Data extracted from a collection
*-*-*

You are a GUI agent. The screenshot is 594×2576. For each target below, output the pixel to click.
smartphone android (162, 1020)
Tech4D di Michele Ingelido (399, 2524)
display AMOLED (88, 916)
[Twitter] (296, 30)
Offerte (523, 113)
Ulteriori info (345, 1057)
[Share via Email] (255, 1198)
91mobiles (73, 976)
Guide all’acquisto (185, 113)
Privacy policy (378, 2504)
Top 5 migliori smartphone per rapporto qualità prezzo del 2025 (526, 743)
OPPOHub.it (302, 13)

*-*-*

§ **Exercise instructions**: An exact copy of all the entries is what's needed; write it out.

§ **Result of this exercise**:
You are a GUI agent. The screenshot is 594×2576. For each target below, output the pixel to click.
smartphone android (162, 1020)
Tech4D di Michele Ingelido (399, 2524)
display AMOLED (88, 916)
[Twitter] (296, 30)
Offerte (523, 113)
Ulteriori info (345, 1057)
[Share via Email] (255, 1198)
91mobiles (73, 976)
Guide all’acquisto (185, 113)
Privacy policy (378, 2504)
Top 5 migliori smartphone per rapporto qualità prezzo del 2025 (526, 743)
OPPOHub.it (302, 13)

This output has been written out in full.